Add explicit sized integer and float types to Incan, enabling precise control over numeric representation for FFI, binary protocols, and memory-sensitive applications.

This RFC also introduces a Builtin Type Registry infrastructure (Phase 0) that allows incan_core::lang registries to be the source of truth for builtin type methods, eliminating hardcoded method lookups scattered across the compiler.

Motivation

Currently, Incan has only two numeric types:

  • inti64 (64-bit signed)
  • floatf64 (64-bit float)

This simplicity is great for general-purpose code, but insufficient for:

  1. FFI / Rust Interop — Calling Rust functions that expect specific sizes
  2. Binary Protocols — Parsing network packets, file formats (PNG, MP3, etc.)
  3. Memory Efficiency — Large arrays where i8 vs i64 matters (8x difference)
  4. Hardware Interfaces — GPIO pins, registers, embedded systems
  5. Cryptography — Exact bit-width operations

Example Problem

# Current: Can't express this cleanly
from rust::std::net import TcpStream

# TcpStream::connect expects &str, but port is u16 internally
# How do we work with u16 port numbers?

Design

New Types

Incan Type Rust Type Description
i8 i8 8-bit signed (-128 to 127)
i16 i16 16-bit signed
i32 i32 32-bit signed
i64 i64 64-bit signed (same as int)
i128 i128 128-bit signed
u8 u8 8-bit unsigned (0 to 255)
u16 u16 16-bit unsigned
u32 u32 32-bit unsigned
u64 u64 64-bit unsigned
u128 u128 128-bit unsigned
f32 f32 32-bit float
f64 f64 64-bit float (same as float)
isize isize Pointer-sized signed
usize usize Pointer-sized unsigned

Type Aliases (Preserved)

The existing int and float remain as aliases:

# These are equivalent
x: int    # Preferred for general code
x: i64    # Explicit when size matters

y: float  # Preferred for general code  
y: f64    # Explicit when size matters

Literals

Without Suffix (Default)

Unsuffixed literals infer type from context, defaulting to int/float:

let x = 42        # int (i64)
let y = 3.14      # float (f64)
let z: i32 = 42   # i32 (from annotation)

With Suffix (Explicit)

let a = 42i8      # i8
let b = 42u16     # u16
let c = 42i32     # i32
let d = 42u64     # u64
let e = 3.14f32   # f32
let f = 255u8     # u8

Conversions

Explicit Casting Required

No implicit narrowing — all conversions are explicit:

let big: i64 = 1000
let small: i16 = big as i16        # Explicit cast (may truncate)
let safe: i16 = i16.try_from(big)? # Safe conversion (returns Result)

Conversion Functions

# Fallible conversions (return Result)
let x: Result[i16, ConversionError] = i16.try_from(big_value)
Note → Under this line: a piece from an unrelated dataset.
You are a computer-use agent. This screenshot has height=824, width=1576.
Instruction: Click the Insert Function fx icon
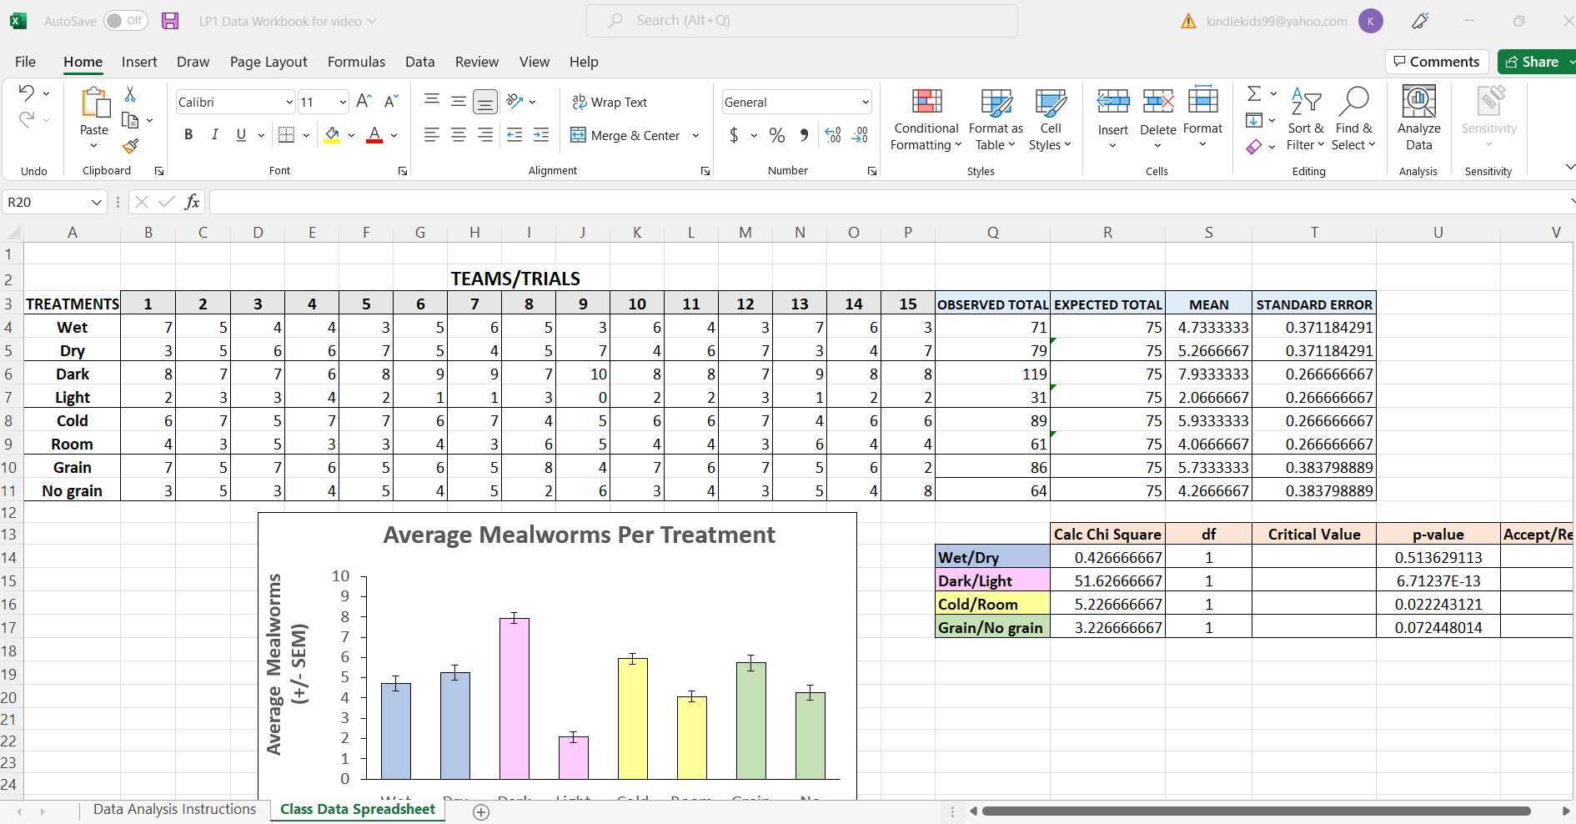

# Infallible widening (always safe)
let wide: i64 = i64.from(small_value)  # i16 -> i64 always works

# Truncating cast (use with caution)
let truncated: i8 = big_value as i8    # May lose data

Arithmetic

Same-type operations return the same type:

let a: i32 = 10
let b: i32 = 20
let c: i32 = a + b  # i32

# Mixed types require explicit conversion
let x: i32 = 10
let y: i64 = 20
let z = x as i64 + y  # Must convert first

Overflow Behavior

Follow Rust's behavior:

  • Debug builds: Panic on overflow
  • Release builds: Wrap (two's complement)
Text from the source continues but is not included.